=== Recorded information ===
= = = = = = =

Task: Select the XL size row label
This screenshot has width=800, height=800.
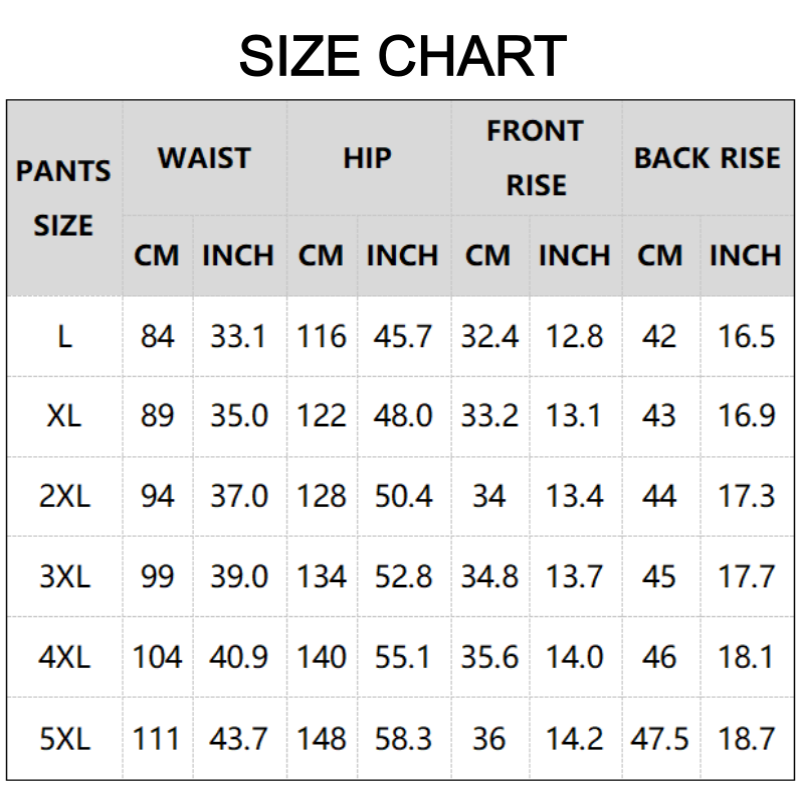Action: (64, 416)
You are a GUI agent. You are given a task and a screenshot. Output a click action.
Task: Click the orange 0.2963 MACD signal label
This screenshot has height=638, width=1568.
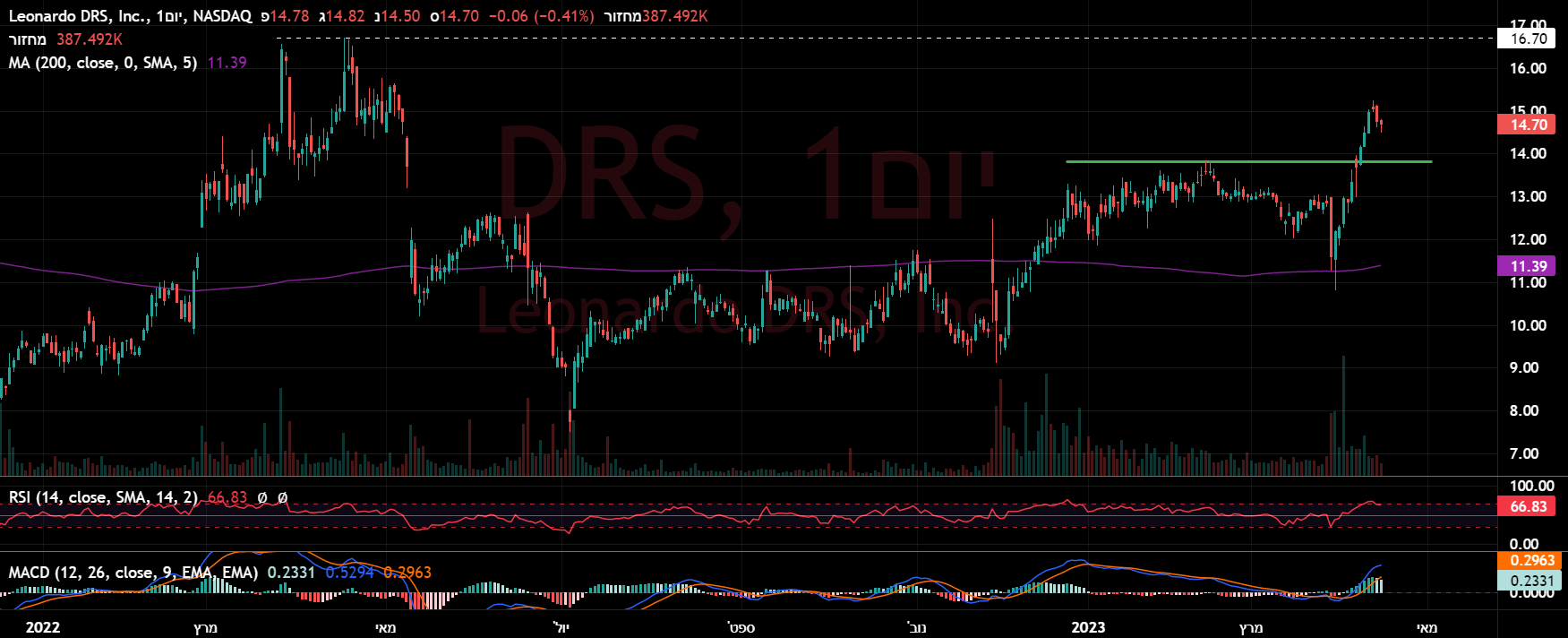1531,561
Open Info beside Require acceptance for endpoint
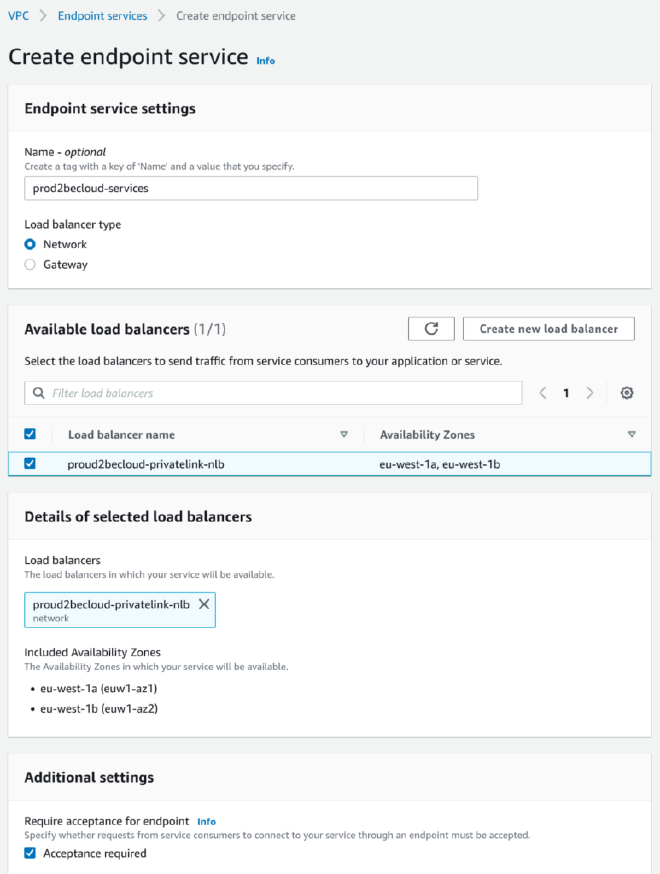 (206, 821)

= = = = = = =

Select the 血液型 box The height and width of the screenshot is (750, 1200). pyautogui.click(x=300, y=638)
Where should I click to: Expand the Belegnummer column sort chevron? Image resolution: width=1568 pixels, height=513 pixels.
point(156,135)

= = = = = = =

Render the part of the records that opens with the line containing "Where should I" and closes with the line containing "point(156,135)", both lines included, as a JSON list of strings with one string per line and blank lines omitted.

[
  "Where should I click to: Expand the Belegnummer column sort chevron? Image resolution: width=1568 pixels, height=513 pixels.",
  "point(156,135)"
]